Austrian theoretical physicist

Bernhard Mistlberger (born 22 September 1987) is an Austrian theoretical particle physicist known for his significant work in the area of quantum field theory. He is known for multi-loop calculations in quantum chromodynamics (QCD), including the first high-precision theoretical predictions of Higgs and vector boson production at the Large Hadron Collider.

== Career ==
Since 2020, Mistlberger has been a faculty member in the SLAC Theory Group at Stanford University. He was previously a Pappalardo Fellow in the Center for Theoretical Physics at MIT, and a research fellow at CERN.

In 2020, he was awarded the Wu-Ki Tung Award for Early-Career Research on QCD, for "pioneering theoretical computations of multi-loop radiative contributions for precision Higgs and electroweak physics at hadron colliders".

▸ **Work instruction**:
Please carry on the biography of physicist Bernhard Mistlberger from the point where it ends.

▸ **Material shown**:
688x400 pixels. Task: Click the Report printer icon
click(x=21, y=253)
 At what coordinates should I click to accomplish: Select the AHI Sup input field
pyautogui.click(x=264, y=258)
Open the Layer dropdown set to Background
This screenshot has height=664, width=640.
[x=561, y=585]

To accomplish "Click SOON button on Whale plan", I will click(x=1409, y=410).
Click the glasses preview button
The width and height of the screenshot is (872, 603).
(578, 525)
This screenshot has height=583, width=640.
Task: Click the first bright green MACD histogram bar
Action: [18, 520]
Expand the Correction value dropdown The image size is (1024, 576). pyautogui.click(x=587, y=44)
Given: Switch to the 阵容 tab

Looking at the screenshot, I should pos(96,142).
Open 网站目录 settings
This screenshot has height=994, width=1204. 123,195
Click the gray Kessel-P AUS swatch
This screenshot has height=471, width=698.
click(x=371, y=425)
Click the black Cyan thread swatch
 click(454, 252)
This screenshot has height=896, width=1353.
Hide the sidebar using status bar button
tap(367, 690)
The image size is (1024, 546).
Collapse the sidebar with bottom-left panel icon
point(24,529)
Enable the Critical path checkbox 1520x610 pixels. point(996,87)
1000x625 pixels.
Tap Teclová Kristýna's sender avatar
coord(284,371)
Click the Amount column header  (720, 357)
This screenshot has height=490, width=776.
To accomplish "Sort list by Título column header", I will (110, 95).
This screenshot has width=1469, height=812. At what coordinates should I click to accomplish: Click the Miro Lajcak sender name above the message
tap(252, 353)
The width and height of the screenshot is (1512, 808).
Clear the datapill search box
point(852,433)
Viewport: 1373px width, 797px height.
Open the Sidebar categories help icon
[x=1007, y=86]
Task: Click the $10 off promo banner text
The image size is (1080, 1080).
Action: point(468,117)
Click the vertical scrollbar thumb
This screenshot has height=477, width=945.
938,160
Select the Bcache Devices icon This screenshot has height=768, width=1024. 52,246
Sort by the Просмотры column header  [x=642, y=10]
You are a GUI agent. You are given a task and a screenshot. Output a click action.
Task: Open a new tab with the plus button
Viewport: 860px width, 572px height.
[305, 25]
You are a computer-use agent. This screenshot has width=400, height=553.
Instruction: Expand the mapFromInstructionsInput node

▸ **Output for this task**:
In 2021, he was awarded the European Physical Society’s Gribov Medal, for "groundbreaking contributions to multi-loop computations in QCD and to high-precision predictions of Higgs and vector boson production at hadron colliders".

In 2022, he won the American Physical Society's Henry Primakoff Award for Early-Career Particle Physics, for "groundbreaking contributions to high-precision quantum field theory, including the next-to-next-to-next-to-leading order QCD corrections to the production of Higgs and electroweak vector bosons at hadron colliders." In the same year, he also won the Guido Altarelli Award for "advancing the frontier of perturbative calculations in QCD to N3LO".